+++ INFORMATION SUPPLIED

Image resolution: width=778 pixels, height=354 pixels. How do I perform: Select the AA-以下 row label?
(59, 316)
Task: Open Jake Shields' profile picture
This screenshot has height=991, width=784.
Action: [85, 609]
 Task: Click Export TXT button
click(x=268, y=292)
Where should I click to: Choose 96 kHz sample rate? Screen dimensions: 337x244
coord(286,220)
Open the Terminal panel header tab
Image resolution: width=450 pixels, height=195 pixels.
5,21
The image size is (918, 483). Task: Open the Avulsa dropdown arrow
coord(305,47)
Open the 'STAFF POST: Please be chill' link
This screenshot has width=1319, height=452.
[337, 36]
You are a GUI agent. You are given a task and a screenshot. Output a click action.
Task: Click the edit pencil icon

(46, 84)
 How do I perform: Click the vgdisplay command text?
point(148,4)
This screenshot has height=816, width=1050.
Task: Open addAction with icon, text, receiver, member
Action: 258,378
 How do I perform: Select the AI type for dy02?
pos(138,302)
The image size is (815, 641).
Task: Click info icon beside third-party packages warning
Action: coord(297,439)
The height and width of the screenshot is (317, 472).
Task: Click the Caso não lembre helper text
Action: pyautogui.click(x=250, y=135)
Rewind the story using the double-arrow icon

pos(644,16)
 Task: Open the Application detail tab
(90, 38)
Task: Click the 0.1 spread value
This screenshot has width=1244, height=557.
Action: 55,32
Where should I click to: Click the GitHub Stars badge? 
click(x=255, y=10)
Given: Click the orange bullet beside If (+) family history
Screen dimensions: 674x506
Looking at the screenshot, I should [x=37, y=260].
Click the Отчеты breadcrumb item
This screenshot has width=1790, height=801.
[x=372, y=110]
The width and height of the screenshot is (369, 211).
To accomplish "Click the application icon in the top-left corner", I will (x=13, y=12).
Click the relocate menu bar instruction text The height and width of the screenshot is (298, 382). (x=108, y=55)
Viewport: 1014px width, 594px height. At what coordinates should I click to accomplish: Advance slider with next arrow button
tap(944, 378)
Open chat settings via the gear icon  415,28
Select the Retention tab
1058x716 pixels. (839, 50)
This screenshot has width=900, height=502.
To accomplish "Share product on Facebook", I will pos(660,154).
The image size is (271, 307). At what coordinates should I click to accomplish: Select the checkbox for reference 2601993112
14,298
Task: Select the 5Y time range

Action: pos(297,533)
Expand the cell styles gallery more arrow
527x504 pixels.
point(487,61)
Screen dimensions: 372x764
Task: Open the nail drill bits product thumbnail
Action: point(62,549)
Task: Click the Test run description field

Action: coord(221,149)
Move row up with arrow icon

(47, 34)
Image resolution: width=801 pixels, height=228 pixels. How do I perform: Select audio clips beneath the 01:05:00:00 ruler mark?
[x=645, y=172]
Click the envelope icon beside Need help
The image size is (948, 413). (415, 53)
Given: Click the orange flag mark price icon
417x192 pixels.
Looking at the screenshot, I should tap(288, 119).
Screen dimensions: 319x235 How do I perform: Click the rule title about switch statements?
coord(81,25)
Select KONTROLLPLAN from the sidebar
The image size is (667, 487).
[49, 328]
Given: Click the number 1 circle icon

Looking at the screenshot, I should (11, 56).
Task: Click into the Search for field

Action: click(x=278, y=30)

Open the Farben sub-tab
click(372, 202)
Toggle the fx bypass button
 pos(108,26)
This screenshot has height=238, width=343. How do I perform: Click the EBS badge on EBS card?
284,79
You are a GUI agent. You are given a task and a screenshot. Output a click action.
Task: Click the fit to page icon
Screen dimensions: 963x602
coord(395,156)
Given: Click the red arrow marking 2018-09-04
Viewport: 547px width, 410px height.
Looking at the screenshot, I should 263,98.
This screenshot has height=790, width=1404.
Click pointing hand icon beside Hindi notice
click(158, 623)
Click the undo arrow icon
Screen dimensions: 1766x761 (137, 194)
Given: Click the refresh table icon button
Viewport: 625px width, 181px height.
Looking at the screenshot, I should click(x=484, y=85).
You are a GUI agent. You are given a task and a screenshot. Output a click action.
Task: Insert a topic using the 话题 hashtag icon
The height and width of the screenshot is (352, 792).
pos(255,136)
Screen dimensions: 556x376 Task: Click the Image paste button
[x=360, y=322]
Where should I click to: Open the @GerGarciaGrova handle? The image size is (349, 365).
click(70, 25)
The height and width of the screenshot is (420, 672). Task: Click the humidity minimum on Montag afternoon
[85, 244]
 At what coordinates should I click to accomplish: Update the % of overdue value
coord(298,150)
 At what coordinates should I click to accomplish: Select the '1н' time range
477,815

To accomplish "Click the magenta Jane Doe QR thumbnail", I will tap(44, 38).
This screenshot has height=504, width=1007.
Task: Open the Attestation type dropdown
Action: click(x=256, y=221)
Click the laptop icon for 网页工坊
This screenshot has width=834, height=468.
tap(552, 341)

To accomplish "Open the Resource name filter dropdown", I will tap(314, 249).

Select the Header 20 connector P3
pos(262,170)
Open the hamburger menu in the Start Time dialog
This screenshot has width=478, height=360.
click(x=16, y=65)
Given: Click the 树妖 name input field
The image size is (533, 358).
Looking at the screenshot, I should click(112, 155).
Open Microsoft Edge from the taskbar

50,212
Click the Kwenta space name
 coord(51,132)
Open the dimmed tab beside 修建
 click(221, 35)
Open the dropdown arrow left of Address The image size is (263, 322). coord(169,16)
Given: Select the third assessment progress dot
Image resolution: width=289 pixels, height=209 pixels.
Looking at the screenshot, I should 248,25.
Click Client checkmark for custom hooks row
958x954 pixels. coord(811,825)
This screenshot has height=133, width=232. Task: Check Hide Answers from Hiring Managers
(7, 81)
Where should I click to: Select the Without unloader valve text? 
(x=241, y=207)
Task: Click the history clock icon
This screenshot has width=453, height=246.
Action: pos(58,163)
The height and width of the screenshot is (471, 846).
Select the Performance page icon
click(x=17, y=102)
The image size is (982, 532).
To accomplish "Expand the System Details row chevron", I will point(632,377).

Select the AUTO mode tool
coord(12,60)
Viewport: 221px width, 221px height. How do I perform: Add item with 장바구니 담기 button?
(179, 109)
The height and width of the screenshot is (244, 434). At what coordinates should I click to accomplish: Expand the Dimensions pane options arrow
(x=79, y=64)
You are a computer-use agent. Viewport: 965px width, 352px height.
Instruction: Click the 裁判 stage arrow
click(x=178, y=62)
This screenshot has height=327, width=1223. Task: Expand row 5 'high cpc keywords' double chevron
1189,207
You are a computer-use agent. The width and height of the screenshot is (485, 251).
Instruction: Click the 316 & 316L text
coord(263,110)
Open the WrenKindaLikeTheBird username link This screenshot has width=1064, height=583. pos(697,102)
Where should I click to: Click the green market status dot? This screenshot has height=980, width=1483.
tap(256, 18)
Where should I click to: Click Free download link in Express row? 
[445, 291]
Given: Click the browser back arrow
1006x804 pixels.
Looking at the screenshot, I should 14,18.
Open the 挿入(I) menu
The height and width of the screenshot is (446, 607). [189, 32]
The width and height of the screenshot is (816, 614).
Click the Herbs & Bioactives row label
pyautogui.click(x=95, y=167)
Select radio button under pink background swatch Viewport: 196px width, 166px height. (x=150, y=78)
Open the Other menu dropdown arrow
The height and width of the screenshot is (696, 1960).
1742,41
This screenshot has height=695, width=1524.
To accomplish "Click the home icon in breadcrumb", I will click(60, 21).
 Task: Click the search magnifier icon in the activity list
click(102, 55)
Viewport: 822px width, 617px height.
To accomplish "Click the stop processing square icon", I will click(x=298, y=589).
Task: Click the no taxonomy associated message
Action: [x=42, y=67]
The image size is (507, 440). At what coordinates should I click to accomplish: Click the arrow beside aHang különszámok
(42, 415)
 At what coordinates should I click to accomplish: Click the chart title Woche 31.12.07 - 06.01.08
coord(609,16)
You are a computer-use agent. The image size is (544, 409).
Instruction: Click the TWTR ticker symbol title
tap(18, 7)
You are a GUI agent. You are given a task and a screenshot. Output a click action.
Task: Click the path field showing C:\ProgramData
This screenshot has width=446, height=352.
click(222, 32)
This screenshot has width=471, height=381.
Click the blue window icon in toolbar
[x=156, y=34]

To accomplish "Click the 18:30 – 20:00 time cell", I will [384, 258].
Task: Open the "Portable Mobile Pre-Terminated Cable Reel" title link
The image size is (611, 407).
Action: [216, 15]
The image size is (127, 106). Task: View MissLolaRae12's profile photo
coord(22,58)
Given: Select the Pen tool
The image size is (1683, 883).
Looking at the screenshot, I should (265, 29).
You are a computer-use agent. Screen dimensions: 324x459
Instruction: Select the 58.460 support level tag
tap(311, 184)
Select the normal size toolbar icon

++++++

**WHAT TO DO**
Copy back the listing above exactly, but only from the line with "Instruction: Click the TWTR" through the line with "Given: Select the Pen tool", both ends included.

**RESPONSE BOX**
Instruction: Click the TWTR ticker symbol title
tap(18, 7)
You are a GUI agent. You are given a task and a screenshot. Output a click action.
Task: Click the path field showing C:\ProgramData
This screenshot has width=446, height=352.
click(222, 32)
This screenshot has width=471, height=381.
Click the blue window icon in toolbar
[x=156, y=34]

To accomplish "Click the 18:30 – 20:00 time cell", I will [384, 258].
Task: Open the "Portable Mobile Pre-Terminated Cable Reel" title link
The image size is (611, 407).
Action: [216, 15]
The image size is (127, 106). Task: View MissLolaRae12's profile photo
coord(22,58)
Given: Select the Pen tool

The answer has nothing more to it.